**Page:**

━━━━━━

Asked how he got the telephone number of the reporter, Chris who claims he hails from Imo State, disclosed that he copied the number from the motoring page one of the copies of The Sun “smuggled into the cell for us” by people he did not name.

Pressed further for proof, Chris added: “We managed to get some copies of The Sun and sports papers just to know what is happening at home… we saw names like Robert Obioha… ehm Onuoha Ukeh, Funke Egbemode…(The Sun columnists).

Contacted on phone, a top official of the Nigerian High Commission in Tanzania, who did not want his name mentioned, because, according to him, he did not have the mandate to comment on the matter, confirmed that the mission has been aware that some Nigerian are being held in Keko Remand Prison, but blamed them for being victims of their own greed.

He said that upon receiving information that “about 13 Nigerians” were being detained in the prison, the mission visited them with provisions, adding “we have been in touch with them. It should not be made to look like we don’t know what to do. We know what we should do, and we have been doing it; we are on top of the situation”.
Apart from contacting the families of some of them in Nigeria, the source said the High Commission also took the matter to the relevant authorities in Tanzania, including the office of the Director of Public Prosecution (DPP), where it was learnt, as the Nigerian inmates had earlier claimed, that there was no money to prosecute the cases.
He disclosed that even beyond the normal diplomatic channels, the mission had at different times reached out to some of the host agencies handling the cases, arguing, however, that there are limitations, and “we cannot perform magic, but we are not sleeping on the matter”.

He further disclosed that before the cases were brought to the knowledge of the High Commission, some of the Nigerians had already spent about two years in the prison, while the only lady involved refused to cooperate with the mission’s officials, apparently because she, like some of her colleagues, did not want to face the shame of her identity being exposed.

Dismissing the argument that if the Federal Government had intervened through the Foreign Affairs Ministry, the Nigerians would have received justice by now, the source stated: “It is not true. These are serious cases. It was their greed that landed them in this situation. They were desperate … when I visited them, I prayed for them, but it was their fault.

“Last year, a young Nigerian died in his hotel room in this country as a result of swallowing wraps of hard drugs which later burst in his stomach. We were contacted. So, some of these cases are as a result of their being desperate and that makes our work difficult”.

With the Tanzanian authorities insisting they don’t have money to prosecute the cases, some of which have been stalled for as long as three years, what is the way out?

“That is the point now and we are strategizing on that. The state says it has no money to hire judicial officials. If you don’t have money, why not deport the Nigerians you are detaining?” High Commission source asked rhetorically.

━━━━━━

**Data extract:**
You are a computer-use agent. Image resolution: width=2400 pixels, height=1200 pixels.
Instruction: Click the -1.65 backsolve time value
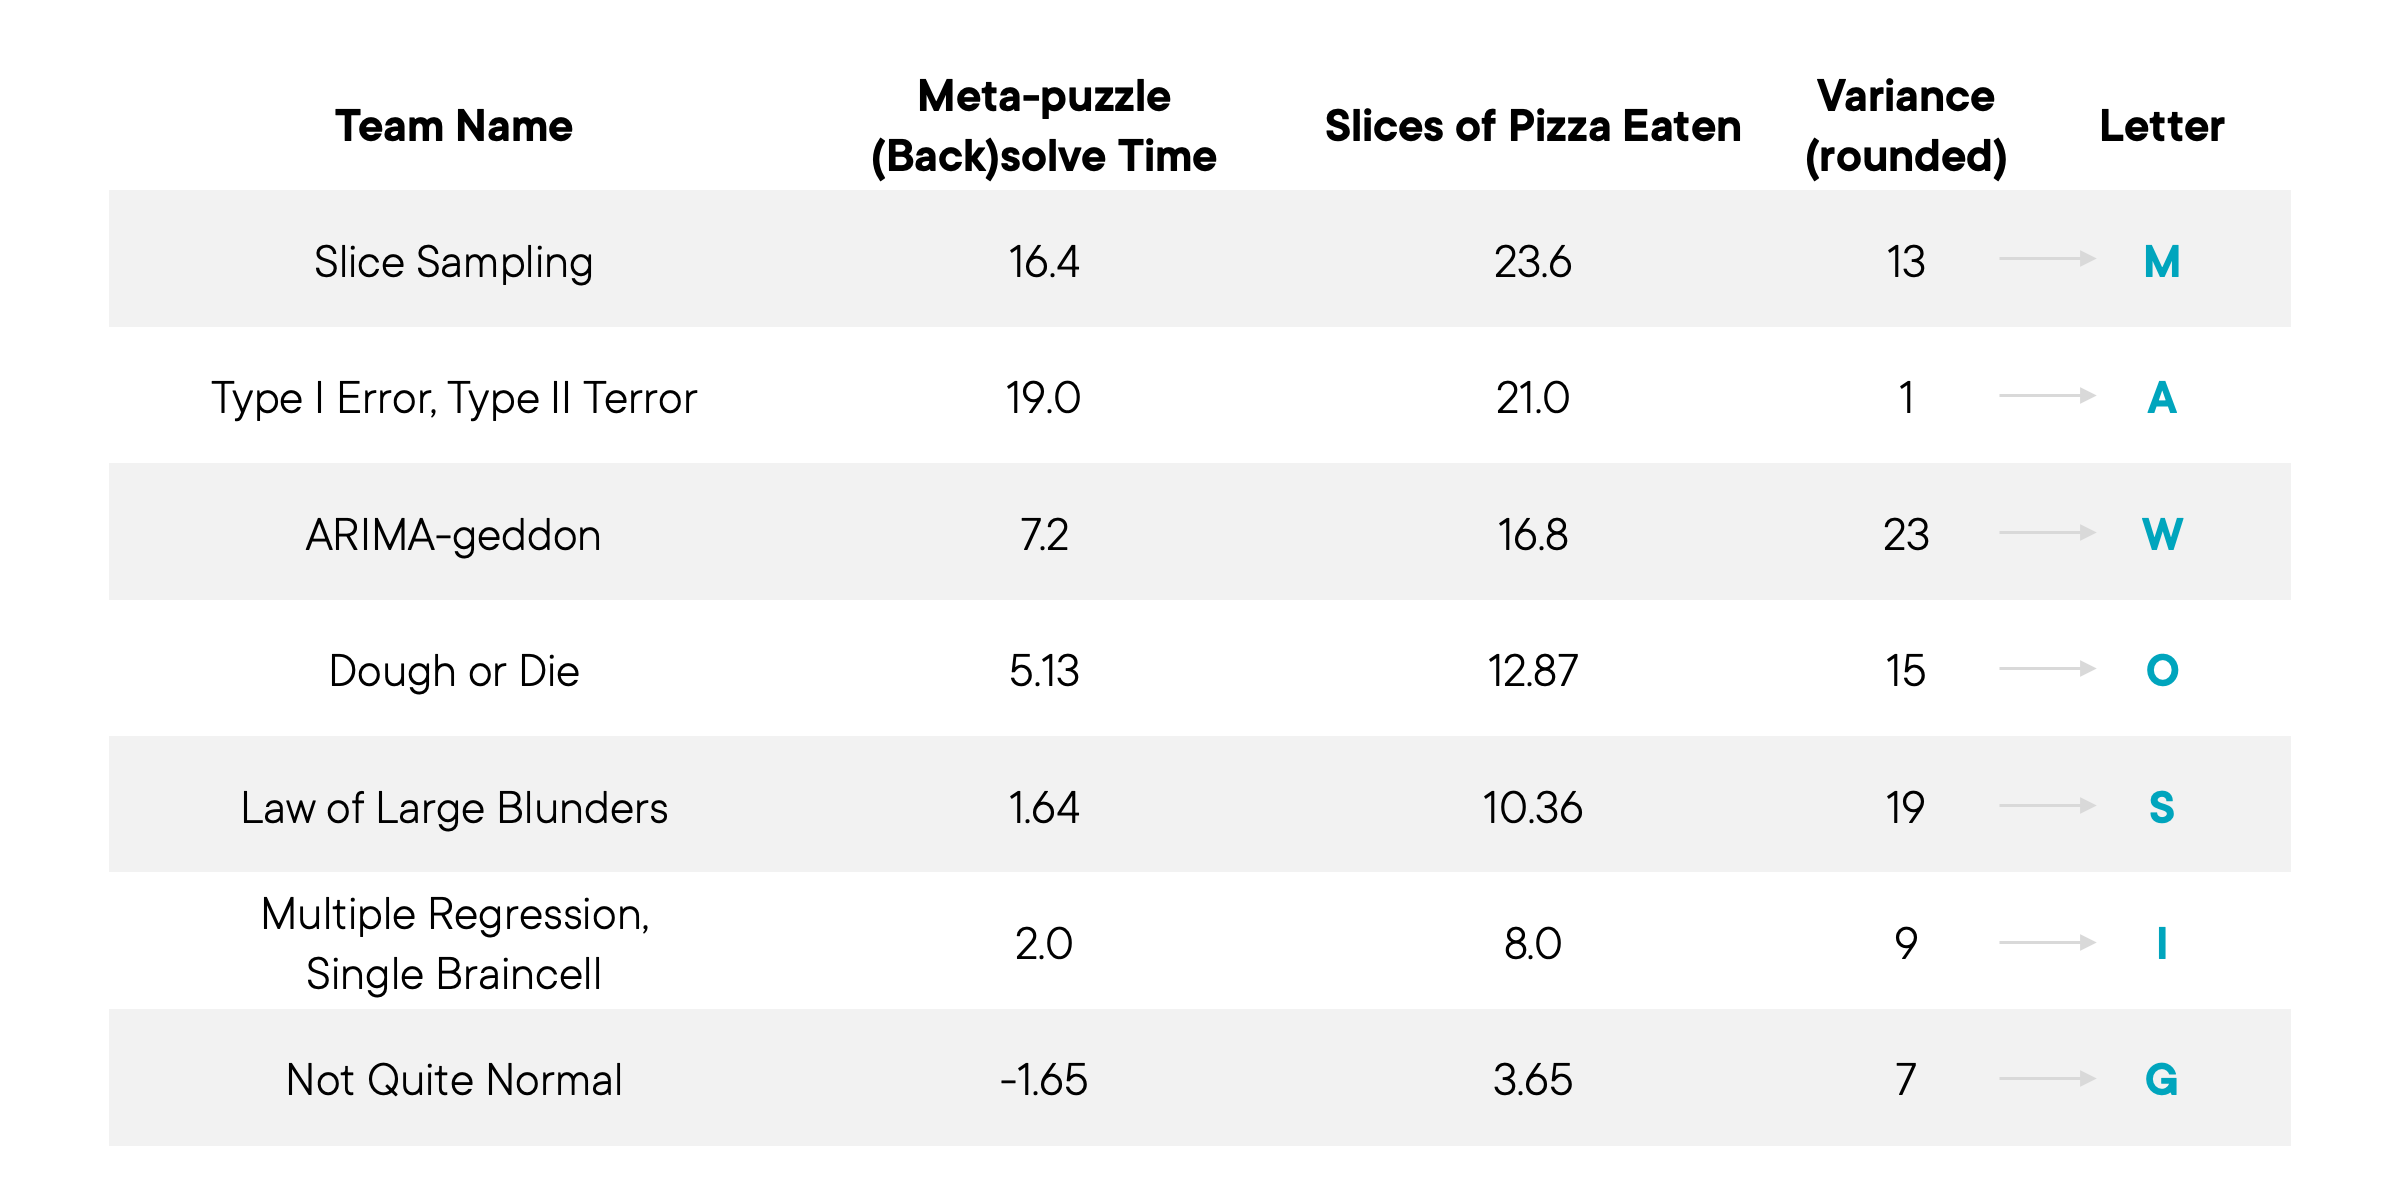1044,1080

━━━━━━

**Task requirements:**
1 > In the article about Nigerians detained in Tanzania, where did Chris say he copied the reporter's telephone number from?
2 > Decide whether each statement agrees with the article about Nigerians detained in Tanzania. Answer yes or no for each, and quote the deciding words of the article.
(a) The High Commission official agreed to have his name published.
(b) The mission visited the detainees with provisions.
(c) Some of the Nigerians had already spent about two years in prison before the High Commission learned of the cases.

**Replies:**
1 > He copied it from the motoring page of a copy of The Sun that had been smuggled into the cell.

2 >
(a) No: "who did not want his name mentioned"
(b) Yes: "the mission visited them with provisions"
(c) Yes: "some of the Nigerians had already spent about two years in the prison"